Direction A: In the Neil Gunn biography, rewrite the passage between "Early Life in" and "and Excise Officer.", inclusive, putting "hamlet" wherever "village" appears.
Direction B: According to the Neil Gunn biography, which prize did Highland River win in 1937?
Direction C: Name every writer that the Neil Gunn biography lists as a well-known member of the Scottish Literary Renaissance.

Text block:
:::::
Early Life in the Highlands

Neil Gunn was born on the 8th November 1891 in the Caithness fishing village of Dunbeath on the north east coast of the county. He spent his childhood in the village and its surroundings, which acted as a backdrop for such novels as Morning Tide, Highland River and The Silver Darlings. After completing his schooling at the local school he moved to Galloway to continue his studies under a private tutor engaged by an elder sister married to a local doctor. After successfully passing his entry examinations for the Civil Service, he had postings to London and Edinburgh before his return in 1921 to the Highlands as a Customs and Excise Officer.


Gunn and the Scottish Renaissance

In the 1920s Gunn began to write short stories, poems and essays for literary journals. His first novel, the Grey Coast, was published in 1926, and it was followed in 1931 by the highly acclaimed novel Morning Tide. His success brought him into contact with modernist writers who had  turned away from 19th century traditional writing to espouse a more realistic and valid interpretation of Scottish life and moeurs of their own era in their poetry and prose. They represented a development that came to be known as the Scottish Literary Renaissance. These  writers included such well known names as Hugh McDiarmid, Naomi Mitchison,Lewis Crassic Gibbon, Eric Linklater and Edwin Muir. One of the aims of the Renaissance was to establish a national printing press for Scotland. Two of Gunn's early novels, Morning Tide and Lost Glen, were published by the newly formed Porpoise Press. An interest in Scottish nationalism led Gunn to take an active part in the formation of what became  the Scottish National  Party. His interest in politics waned after the outbreak of the 2nd World War. In his later novels he concentrated more on the philosophical and spiritual aspects of living in a rapidly changing world.


Later Life

In 1931 after the publication of Morning Tide he married the love of his life, Jessie Frew, better known  as Daisy, a  Dingwall lady. They set up house in Inverness where he managed to reconcile his work with the pursuits of writing and politics. In 1937 his novel, Highland River, was declared winner of the prestigious James Tait Black Memorial Prize. This prompted Gunn to leave the Civil Service and devote himself to full-time writing. With Daisy he moved to a farm house on the hills near the county town of Dingwall, where he wrote 11 of his 20 novels. In 1954 while living near Cannich in Inverness-shire he wrote his last novel, The Other Landscape, and two years later his so-called spiritual autobiography, The Atom of delight. Before his death in 1973 he had received an honorary doctorate from the University of Edinburgh for his contribution to Scottish literature. Further recognition of his service to literature had been marked by the creation by the Scottish Arts Council of the Neil Gunn International Fellowship, the fellows of which were to be distinguished foreign writers.
:::::
Records shown:
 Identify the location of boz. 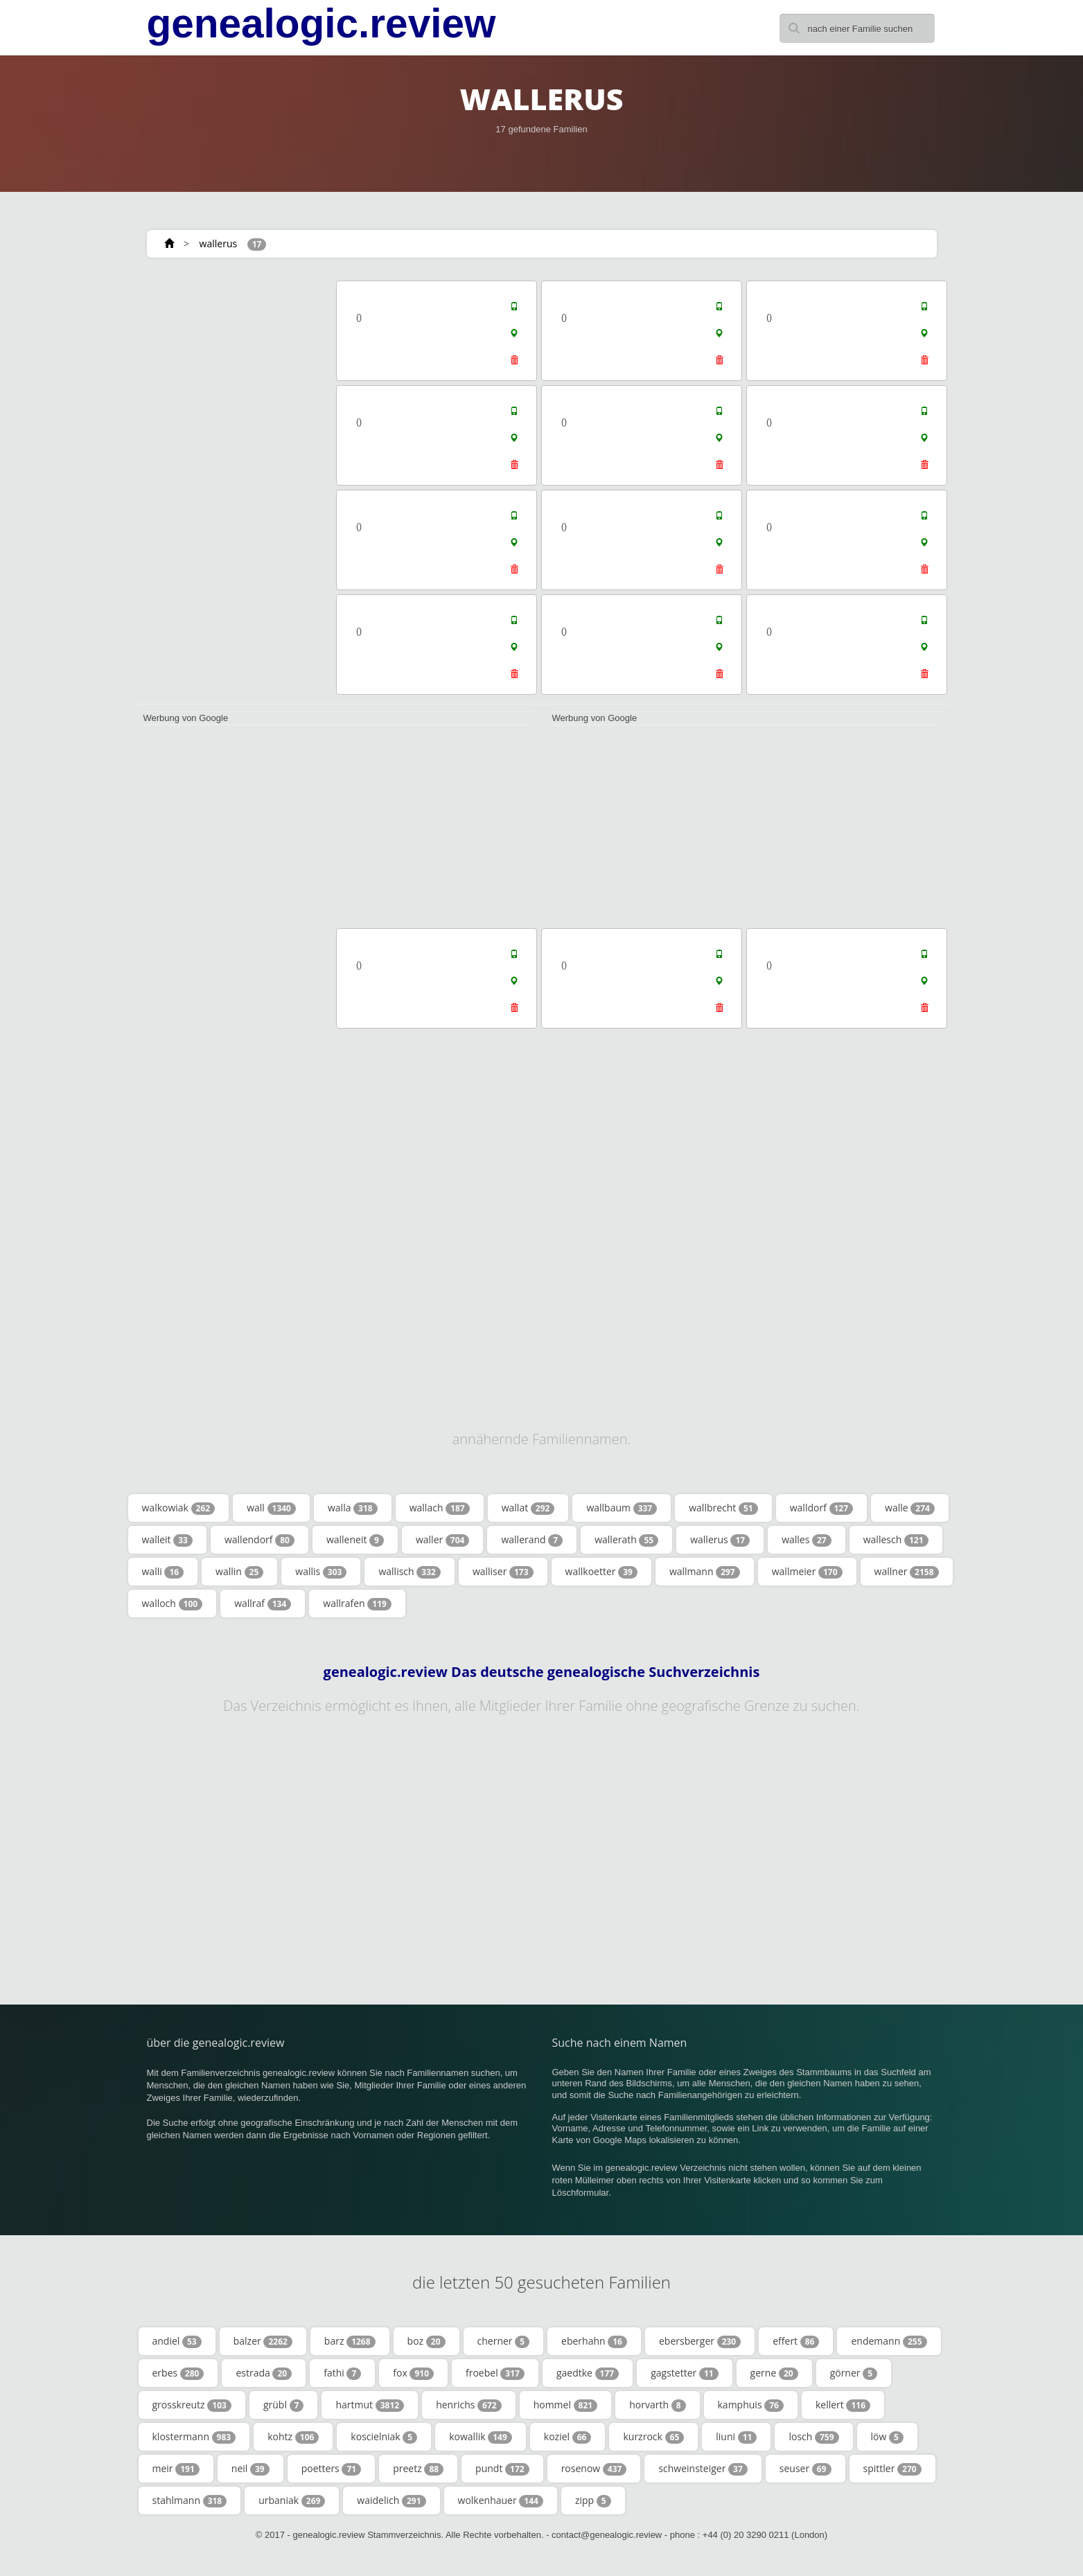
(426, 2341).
:::::
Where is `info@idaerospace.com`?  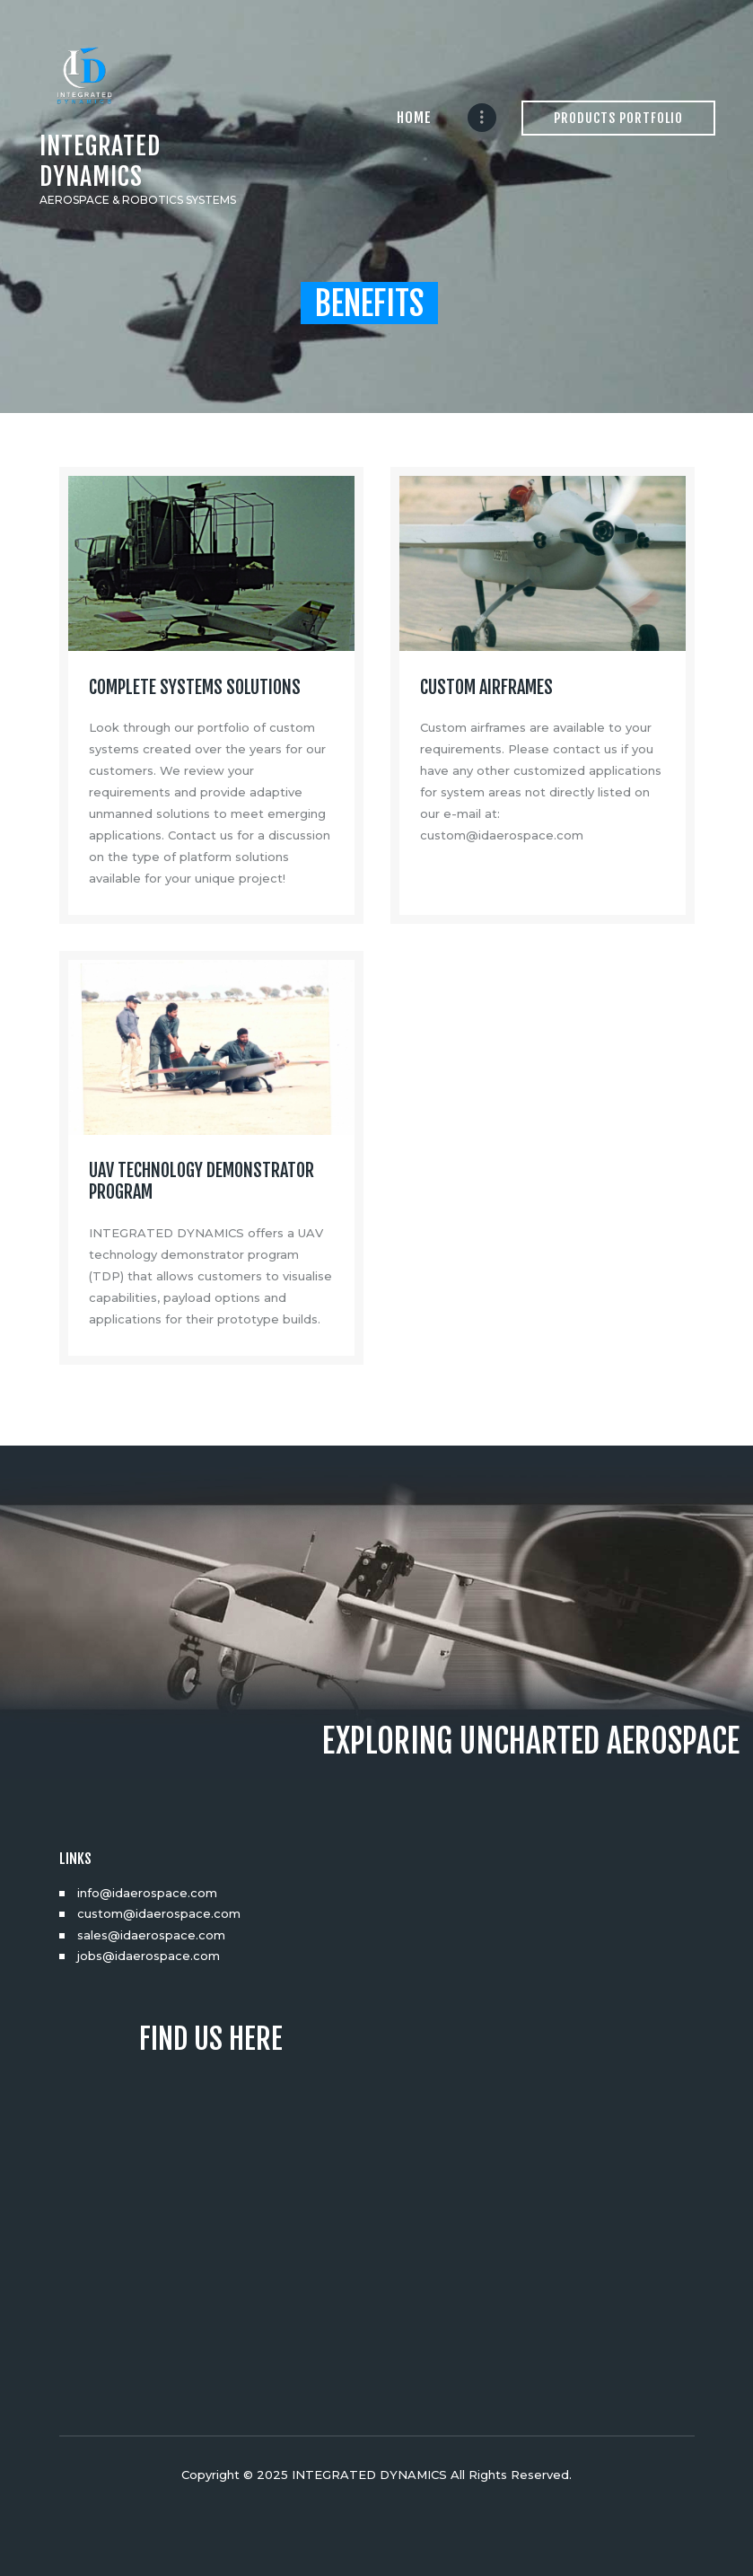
:::::
Finished answer A:
Early Life in the Highlands

Neil Gunn was born on the 8th November 1891 in the Caithness fishing hamlet of Dunbeath on the north east coast of the county. He spent his childhood in the hamlet and its surroundings, which acted as a backdrop for such novels as Morning Tide, Highland River and The Silver Darlings. After completing his schooling at the local school he moved to Galloway to continue his studies under a private tutor engaged by an elder sister married to a local doctor. After successfully passing his entry examinations for the Civil Service, he had postings to London and Edinburgh before his return in 1921 to the Highlands as a Customs and Excise Officer.

Finished answer B: The James Tait Black Memorial Prize.

Finished answer C: Hugh McDiarmid, Naomi Mitchison, Lewis Crassic Gibbon, Eric Linklater, Edwin Muir